• **Problem statement**:
Copy out the records between the line holding "Where should I click to: Open the Apr" and the line holding "click(192, 644)", inclusive, reproducing each line unchanged.
◇ ◇ ◇ ◇
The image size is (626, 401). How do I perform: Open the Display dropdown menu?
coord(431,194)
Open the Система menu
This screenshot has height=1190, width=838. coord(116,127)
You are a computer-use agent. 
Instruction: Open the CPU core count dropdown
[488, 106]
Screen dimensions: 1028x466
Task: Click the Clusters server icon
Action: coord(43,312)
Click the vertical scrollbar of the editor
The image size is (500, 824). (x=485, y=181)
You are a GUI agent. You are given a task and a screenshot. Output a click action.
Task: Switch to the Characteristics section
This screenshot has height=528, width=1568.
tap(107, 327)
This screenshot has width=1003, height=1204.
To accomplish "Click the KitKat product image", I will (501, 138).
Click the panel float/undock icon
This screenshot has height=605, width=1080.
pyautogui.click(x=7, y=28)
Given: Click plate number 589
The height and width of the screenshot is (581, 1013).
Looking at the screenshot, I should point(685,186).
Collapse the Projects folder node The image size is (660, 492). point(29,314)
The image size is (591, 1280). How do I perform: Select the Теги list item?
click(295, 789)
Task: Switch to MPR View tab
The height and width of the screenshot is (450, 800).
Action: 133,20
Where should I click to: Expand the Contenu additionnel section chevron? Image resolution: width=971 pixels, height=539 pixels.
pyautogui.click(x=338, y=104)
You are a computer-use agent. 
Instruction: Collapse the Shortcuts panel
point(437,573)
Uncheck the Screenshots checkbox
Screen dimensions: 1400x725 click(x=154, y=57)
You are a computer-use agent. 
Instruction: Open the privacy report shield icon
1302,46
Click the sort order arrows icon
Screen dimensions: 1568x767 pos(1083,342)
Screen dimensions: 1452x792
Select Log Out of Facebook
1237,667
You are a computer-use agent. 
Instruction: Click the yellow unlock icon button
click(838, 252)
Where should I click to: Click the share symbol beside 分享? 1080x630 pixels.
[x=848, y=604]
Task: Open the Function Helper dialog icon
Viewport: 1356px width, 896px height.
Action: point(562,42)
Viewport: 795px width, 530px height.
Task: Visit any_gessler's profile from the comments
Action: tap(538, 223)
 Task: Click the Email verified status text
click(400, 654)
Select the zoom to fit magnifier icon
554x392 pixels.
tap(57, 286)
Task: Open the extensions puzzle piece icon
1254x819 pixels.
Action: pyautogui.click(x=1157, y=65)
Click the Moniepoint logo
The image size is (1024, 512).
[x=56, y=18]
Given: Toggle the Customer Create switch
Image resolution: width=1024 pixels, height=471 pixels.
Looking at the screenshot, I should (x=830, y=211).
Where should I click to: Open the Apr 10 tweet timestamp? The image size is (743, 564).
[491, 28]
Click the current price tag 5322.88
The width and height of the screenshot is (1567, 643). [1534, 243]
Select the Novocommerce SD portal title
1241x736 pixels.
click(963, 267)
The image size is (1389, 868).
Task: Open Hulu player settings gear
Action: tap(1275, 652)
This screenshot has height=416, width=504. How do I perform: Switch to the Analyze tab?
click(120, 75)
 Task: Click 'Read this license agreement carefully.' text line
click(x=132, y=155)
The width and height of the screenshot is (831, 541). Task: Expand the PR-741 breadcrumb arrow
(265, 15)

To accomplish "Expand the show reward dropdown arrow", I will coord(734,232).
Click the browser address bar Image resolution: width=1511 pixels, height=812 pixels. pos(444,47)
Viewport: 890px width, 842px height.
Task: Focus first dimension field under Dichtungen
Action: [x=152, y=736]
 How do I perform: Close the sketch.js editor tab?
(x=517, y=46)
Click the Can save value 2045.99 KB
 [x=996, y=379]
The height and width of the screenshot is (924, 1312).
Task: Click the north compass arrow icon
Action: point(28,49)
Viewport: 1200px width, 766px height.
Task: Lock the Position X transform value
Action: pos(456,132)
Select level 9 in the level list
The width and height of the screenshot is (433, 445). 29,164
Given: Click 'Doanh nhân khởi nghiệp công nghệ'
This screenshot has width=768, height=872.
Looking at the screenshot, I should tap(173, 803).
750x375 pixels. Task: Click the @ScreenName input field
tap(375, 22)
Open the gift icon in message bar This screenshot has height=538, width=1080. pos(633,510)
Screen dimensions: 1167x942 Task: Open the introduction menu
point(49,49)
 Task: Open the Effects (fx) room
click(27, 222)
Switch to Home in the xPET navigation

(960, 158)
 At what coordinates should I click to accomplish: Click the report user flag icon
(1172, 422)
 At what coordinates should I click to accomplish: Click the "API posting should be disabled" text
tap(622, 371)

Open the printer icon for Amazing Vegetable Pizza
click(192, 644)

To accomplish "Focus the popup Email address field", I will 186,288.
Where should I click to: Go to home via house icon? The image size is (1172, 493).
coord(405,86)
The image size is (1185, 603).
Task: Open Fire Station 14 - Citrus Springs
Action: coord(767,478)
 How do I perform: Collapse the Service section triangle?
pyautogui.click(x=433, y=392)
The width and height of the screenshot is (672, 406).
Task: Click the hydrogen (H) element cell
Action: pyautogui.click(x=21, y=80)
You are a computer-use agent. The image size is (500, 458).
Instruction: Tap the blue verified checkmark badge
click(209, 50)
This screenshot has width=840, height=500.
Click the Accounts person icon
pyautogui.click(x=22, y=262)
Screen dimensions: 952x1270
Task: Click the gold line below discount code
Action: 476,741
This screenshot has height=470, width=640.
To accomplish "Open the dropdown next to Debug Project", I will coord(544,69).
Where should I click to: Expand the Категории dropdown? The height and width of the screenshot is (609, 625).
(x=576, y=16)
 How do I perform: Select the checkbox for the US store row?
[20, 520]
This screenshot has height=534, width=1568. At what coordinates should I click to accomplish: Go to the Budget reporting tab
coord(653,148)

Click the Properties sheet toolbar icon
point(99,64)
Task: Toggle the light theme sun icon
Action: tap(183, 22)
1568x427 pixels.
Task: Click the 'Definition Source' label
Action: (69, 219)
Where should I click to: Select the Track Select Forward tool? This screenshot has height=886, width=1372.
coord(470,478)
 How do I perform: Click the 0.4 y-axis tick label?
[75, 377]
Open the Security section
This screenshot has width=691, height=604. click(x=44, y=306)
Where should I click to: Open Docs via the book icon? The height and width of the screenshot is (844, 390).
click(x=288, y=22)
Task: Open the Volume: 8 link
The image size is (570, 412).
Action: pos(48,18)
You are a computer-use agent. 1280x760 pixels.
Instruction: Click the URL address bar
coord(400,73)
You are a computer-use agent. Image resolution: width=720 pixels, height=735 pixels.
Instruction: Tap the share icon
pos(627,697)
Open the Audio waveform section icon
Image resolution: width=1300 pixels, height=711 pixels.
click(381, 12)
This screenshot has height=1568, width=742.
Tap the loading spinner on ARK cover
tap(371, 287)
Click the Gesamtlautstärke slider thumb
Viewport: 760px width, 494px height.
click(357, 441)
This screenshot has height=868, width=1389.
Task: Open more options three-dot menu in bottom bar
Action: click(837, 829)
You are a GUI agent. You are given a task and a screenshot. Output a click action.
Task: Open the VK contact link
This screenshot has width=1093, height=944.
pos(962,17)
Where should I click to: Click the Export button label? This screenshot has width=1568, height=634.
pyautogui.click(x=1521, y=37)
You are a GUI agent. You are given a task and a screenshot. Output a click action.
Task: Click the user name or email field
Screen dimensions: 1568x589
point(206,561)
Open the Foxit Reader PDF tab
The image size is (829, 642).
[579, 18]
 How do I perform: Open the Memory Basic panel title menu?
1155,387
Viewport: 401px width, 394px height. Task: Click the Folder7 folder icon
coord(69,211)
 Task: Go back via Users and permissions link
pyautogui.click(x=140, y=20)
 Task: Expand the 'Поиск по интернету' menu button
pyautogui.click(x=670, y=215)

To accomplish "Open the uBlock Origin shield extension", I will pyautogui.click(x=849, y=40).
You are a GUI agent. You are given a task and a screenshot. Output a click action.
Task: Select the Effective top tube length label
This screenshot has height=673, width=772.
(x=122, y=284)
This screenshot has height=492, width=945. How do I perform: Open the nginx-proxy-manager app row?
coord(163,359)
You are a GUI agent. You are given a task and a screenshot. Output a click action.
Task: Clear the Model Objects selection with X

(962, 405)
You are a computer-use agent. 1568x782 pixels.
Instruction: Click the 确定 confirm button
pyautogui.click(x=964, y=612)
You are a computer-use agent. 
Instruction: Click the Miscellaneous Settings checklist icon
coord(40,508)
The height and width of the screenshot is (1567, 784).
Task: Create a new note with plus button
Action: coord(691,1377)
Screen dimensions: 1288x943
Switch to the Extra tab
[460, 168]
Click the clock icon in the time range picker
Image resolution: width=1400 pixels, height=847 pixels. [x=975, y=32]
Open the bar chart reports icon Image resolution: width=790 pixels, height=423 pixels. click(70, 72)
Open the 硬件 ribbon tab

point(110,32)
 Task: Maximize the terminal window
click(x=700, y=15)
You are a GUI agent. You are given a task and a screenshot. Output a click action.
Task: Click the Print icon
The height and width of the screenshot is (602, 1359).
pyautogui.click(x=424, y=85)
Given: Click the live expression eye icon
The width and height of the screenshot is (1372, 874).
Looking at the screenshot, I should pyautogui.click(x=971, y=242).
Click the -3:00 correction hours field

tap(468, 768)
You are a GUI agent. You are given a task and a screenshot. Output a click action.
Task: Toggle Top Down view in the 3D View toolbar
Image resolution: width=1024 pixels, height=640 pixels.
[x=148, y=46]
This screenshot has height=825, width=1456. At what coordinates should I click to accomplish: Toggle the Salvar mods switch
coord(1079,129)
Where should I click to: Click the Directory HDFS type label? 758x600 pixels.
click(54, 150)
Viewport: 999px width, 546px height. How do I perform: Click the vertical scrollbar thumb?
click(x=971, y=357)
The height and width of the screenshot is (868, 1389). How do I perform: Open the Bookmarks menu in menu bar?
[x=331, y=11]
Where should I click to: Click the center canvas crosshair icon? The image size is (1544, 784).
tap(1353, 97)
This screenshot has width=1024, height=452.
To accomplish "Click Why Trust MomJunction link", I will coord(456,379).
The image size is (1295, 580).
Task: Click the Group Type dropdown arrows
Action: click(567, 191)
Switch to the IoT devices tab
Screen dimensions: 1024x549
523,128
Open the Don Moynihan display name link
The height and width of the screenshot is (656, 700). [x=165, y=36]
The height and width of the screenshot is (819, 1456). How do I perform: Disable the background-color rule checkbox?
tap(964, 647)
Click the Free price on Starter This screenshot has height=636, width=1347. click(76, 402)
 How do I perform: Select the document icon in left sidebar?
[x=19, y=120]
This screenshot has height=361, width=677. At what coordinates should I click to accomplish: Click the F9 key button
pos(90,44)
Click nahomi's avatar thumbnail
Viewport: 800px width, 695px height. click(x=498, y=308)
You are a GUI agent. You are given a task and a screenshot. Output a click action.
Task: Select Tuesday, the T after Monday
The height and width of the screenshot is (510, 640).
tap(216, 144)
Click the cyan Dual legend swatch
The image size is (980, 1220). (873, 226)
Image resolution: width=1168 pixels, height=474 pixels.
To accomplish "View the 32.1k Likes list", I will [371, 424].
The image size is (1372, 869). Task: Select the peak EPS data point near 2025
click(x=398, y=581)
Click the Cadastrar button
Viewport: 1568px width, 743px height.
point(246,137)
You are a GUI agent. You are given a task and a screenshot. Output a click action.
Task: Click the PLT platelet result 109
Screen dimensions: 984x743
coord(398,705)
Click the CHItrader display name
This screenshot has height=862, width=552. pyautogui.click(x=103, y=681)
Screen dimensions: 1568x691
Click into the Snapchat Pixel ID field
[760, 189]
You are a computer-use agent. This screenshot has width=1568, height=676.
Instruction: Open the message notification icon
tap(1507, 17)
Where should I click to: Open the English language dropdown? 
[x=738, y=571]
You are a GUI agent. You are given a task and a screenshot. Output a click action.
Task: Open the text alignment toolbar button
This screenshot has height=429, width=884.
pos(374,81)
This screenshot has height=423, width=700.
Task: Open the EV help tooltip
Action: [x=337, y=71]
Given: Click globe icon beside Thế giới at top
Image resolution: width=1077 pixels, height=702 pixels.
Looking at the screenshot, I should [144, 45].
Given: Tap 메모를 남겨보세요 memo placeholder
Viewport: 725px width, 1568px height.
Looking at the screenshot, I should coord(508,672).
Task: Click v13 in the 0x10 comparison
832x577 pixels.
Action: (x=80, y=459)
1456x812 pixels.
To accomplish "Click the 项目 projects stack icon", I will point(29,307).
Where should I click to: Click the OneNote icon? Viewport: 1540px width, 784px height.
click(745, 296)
◇ ◇ ◇ ◇
• **Complete answer**:
Where should I click to: Open the Apr 10 tweet timestamp? The image size is (743, 564).
[491, 28]
Click the current price tag 5322.88
The width and height of the screenshot is (1567, 643). [1534, 243]
Select the Novocommerce SD portal title
1241x736 pixels.
click(963, 267)
The image size is (1389, 868).
Task: Open Hulu player settings gear
Action: tap(1275, 652)
This screenshot has height=416, width=504. How do I perform: Switch to the Analyze tab?
click(120, 75)
 Task: Click 'Read this license agreement carefully.' text line
click(x=132, y=155)
The width and height of the screenshot is (831, 541). Task: Expand the PR-741 breadcrumb arrow
(265, 15)

To accomplish "Expand the show reward dropdown arrow", I will coord(734,232).
Click the browser address bar Image resolution: width=1511 pixels, height=812 pixels. pos(444,47)
Viewport: 890px width, 842px height.
Task: Focus first dimension field under Dichtungen
Action: [x=152, y=736]
 How do I perform: Close the sketch.js editor tab?
(x=517, y=46)
Click the Can save value 2045.99 KB
 [x=996, y=379]
The height and width of the screenshot is (924, 1312).
Task: Click the north compass arrow icon
Action: point(28,49)
Viewport: 1200px width, 766px height.
Task: Lock the Position X transform value
Action: pos(456,132)
Select level 9 in the level list
The width and height of the screenshot is (433, 445). 29,164
Given: Click 'Doanh nhân khởi nghiệp công nghệ'
This screenshot has width=768, height=872.
Looking at the screenshot, I should tap(173, 803).
750x375 pixels. Task: Click the @ScreenName input field
tap(375, 22)
Open the gift icon in message bar This screenshot has height=538, width=1080. pos(633,510)
Screen dimensions: 1167x942 Task: Open the introduction menu
point(49,49)
 Task: Open the Effects (fx) room
click(27, 222)
Switch to Home in the xPET navigation

(960, 158)
 At what coordinates should I click to accomplish: Click the report user flag icon
(1172, 422)
 At what coordinates should I click to accomplish: Click the "API posting should be disabled" text
tap(622, 371)

Open the printer icon for Amazing Vegetable Pizza
click(192, 644)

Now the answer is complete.